Le rictus du freluquet se figea puis il redevint agréable comme s’il s’était déjà préparé à une telle question.

— Ah quoi bon ? Je te pourrais te raconter n’importe quelle fadaise que tu serais incapable de savoir si c’est la vérité ou non. Ça ne serait pas juste Tu te rappelles et moi je t’écoute.

— Qu’est-ce-qui me prouve que je peux avoir confiance en toi ? Peut-être que je faisais partie de ce siège et que les tiens m’ont capturé. Que tu essayes de profiter de mon étrange amnésie pour me soutirer des informations. Je ne me souviens de rien à ton sujet. Ni de ce foutu fort….

— Tu as eu toujours une certaine vivacité d’esprit. Vaiyn en parlait souvent, cet éclair fugace dans tes prunelles. Ou était-ce Lex ? Tu n’aimes pas être à la merci de ton prochain. Ou peut-être que je mens. Mais tu n’as aucun moyen d’en être certaine. Pour le moment. Tu dois te souvenir.

— Pourquoi aurais-je besoin de toi alors ?

— Que deviendrait une histoire sans personne pour l’écouter ? Et puis je suis un meilleur geôlier.

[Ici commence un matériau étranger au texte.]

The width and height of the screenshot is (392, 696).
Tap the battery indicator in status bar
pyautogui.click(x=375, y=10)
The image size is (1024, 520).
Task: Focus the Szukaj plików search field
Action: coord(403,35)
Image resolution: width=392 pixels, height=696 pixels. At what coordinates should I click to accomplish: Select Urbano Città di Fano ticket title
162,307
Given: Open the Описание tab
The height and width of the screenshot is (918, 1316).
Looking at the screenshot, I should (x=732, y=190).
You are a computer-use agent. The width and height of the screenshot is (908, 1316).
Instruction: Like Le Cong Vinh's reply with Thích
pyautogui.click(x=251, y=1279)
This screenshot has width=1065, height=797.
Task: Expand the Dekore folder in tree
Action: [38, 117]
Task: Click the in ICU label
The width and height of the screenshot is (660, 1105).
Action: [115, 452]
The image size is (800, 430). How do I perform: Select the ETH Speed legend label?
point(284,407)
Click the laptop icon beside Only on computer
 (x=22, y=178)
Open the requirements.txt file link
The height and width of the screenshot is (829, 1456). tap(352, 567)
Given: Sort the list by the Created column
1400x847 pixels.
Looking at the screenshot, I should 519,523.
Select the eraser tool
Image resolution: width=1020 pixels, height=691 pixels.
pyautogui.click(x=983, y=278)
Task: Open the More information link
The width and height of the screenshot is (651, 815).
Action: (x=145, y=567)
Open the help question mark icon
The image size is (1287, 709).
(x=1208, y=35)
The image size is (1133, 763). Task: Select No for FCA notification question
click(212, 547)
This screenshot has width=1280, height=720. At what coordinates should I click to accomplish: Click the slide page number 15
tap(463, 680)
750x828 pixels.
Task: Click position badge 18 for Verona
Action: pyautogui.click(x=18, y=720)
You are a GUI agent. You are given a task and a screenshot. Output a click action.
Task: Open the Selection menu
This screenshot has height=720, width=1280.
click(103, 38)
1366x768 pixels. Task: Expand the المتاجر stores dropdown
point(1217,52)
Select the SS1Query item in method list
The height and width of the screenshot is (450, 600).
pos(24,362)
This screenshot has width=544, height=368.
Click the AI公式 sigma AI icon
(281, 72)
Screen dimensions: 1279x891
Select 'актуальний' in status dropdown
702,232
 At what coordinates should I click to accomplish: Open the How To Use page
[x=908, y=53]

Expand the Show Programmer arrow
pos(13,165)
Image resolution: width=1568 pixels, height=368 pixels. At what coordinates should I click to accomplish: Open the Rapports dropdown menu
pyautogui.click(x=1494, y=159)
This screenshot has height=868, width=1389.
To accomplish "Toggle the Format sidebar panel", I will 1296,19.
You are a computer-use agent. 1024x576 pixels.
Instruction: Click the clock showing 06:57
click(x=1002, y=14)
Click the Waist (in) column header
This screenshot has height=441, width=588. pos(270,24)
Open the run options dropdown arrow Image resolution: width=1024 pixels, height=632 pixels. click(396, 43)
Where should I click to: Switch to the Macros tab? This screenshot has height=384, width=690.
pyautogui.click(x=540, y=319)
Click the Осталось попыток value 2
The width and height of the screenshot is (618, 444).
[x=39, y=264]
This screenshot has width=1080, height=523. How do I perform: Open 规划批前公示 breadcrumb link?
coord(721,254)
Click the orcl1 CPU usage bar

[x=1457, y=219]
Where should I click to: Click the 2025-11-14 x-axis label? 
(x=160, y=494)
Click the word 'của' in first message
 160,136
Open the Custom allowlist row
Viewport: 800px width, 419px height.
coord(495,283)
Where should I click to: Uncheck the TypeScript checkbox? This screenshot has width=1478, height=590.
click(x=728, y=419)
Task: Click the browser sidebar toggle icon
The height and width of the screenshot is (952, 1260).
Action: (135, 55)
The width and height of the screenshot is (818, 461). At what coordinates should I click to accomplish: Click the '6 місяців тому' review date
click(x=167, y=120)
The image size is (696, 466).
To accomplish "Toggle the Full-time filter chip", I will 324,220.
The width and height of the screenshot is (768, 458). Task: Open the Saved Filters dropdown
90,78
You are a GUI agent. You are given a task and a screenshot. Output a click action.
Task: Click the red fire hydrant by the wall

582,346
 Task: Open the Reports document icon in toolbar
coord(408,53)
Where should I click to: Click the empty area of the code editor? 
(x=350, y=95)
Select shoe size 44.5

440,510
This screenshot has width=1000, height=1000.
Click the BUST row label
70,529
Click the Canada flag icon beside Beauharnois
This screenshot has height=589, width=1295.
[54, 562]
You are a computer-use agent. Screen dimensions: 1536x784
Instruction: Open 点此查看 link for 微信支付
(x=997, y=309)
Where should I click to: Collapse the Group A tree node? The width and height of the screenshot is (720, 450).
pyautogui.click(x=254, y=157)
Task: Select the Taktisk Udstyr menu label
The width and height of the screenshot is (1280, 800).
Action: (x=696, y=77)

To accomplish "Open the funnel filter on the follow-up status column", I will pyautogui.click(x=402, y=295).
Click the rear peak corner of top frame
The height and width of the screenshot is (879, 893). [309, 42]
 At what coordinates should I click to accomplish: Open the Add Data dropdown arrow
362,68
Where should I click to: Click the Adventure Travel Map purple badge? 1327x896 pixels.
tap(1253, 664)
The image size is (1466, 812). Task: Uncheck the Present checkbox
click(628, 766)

— Comment ça meilleur ? Je ne comprends pas. Tu es la première personne que j’ai vue depuis mon réveil.

— Ah vraiment ? — Il devint tout à coup grave, comme un père qui s’apprêtait à réprimander la marmaille — Il vaut mieux alors. Car Ivar ne tardera pas à venir ici pour prendre les choses en mains. Bâtard de boucher. Il ne te prêtera pas une oreille attentive pour écouter tes confessions. Non, non. Il te l’arrachera pour te faire bien comprendre qu’il est le maître. Il sera patient et méthodique, comme toujours. Il commencera par les ongles de tes mains. Tu sais il a un fétiche avec ça…. Il te les arrachera puis brisera tes phalanges une à une. Et quand tout ne sera plus qu’un océan de douleur. Tu veux savoir quoi ? Il ne t’aura pas posé la moindre question. Car il est comme ça, Ivar. La vérité n’est meilleure que quand elle est douloureuse. À admettre. Ou à raconter. Alors choisis bien. Tu peux te taire et faire le dos rond, je trouverais une autre occupation, ma foi. Ou tu peux continuer ton histoire.

Les poils de la prisonnière se hérissèrent. Un frisson parcouru son échine. Était-ce à cause du courant d’air qui venait de se faufiler entre les barreaux de la lucarne ? Ou la mystérieuse impression de se trouver en compagnie d’un parfait inconnu ? Le blond reprit sa place, dos à la geôle. Et le récit pu reprendre.